Consider These Numbers…
"At the end of WWII, there were 42 workers paying into Social Security for each person receiving benefits. Today, barely three people contribute for each recipient. Projections are that by 2030, when most baby boomers will have retired, just two working people will contribute for each person receiving benefits. (Social Security Administration, Trust Funds Report, 1992)." (Saperston Asset Management Inc.)
"Social Security benefits will replace only 16% of the income of married couples earning $50,000 to $100,000 and only 9.5% of the income of married couples earning $100,000 and only 9.5% of the income of married couples earning $100,000-plus. (Office of Research and Economic Analysis, Pension and Welfare Administration)." (Saperston Asset Management Inc.)
"Working people tend to think their retirement lifestyle will be better than their current lifestyle, but retirees report their standard of living has declined. Example: Twenty-six percent of workers say they are "just making ends meet," but only 16% think they will live this way in retirement. Of retirees, 20% are "just making ends meet," while 16% describe their pre-retirement lifestyle this way (Employee Benefit Research Institute)." (Saperston Asset Management Inc.)
Is this the reward for a life of ardent labor and selfless devotion? I would like to think not. I did not write this article with the intent to trouble you, instead I have written it in hopes of awakening you to the issue before it's too late.

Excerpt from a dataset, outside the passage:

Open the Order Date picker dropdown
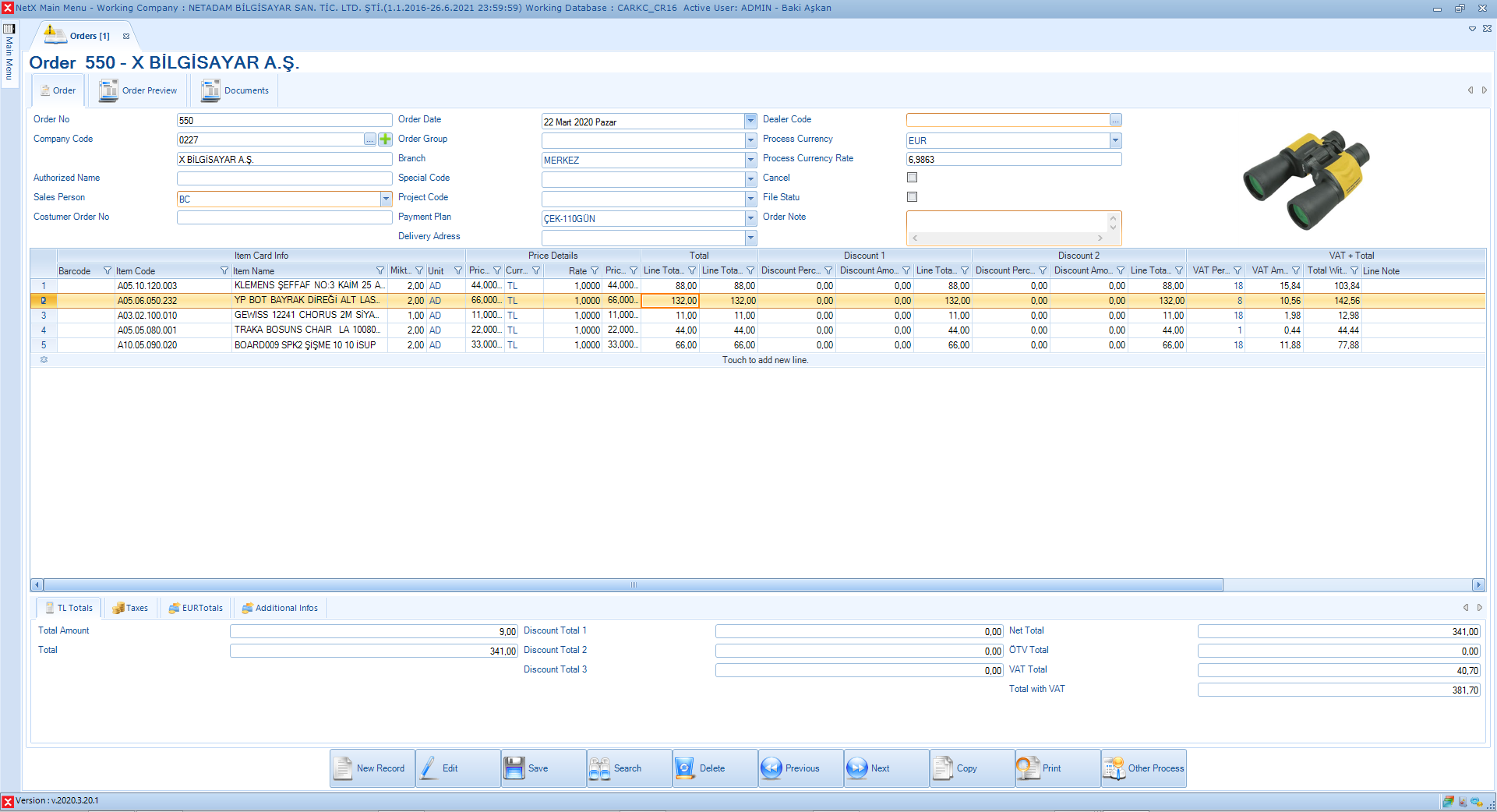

Now that we have discussed the problem, let's discuss some solutions.
If you're still in your youth, roughly between the ages of 20 and 35 you still have time to start a traditional savings plan that will over time build you a comfortable nest egg for retirement. But my main focus in this article is to help those with much less time before retirement.
What do you do when you only have a few years left before retirement and you realize that you don't have enough set aside to live the life of luxury and leisure that we all hope for. Should you put your dreams aside and continue to work through your golden years? No one should ever have to do this. No, instead I propose you take fate into your own hands, flip it upside down, and shake it until his pockets are empty. Than pick up the cash dust yourself off, and enjoy your life.
Ways to "Flip Fate" - Retirement Plans & Solutions
Money is a game of self education. Those who have it prosper, those who don't fail. It's that simple. So pick an option and get educated, your retirement depends on it.
401(k)'s & IRA's Time to put these bad boys into overdrive. Start plunging huge chunks of your monthly income into either your 401(k) or your IRA. If your company provides a lucrative compensation matching plan, than hit that 401(k) hot and heavy as it has the potential to provide a return of up to 25% 50% and sometimes even 100%!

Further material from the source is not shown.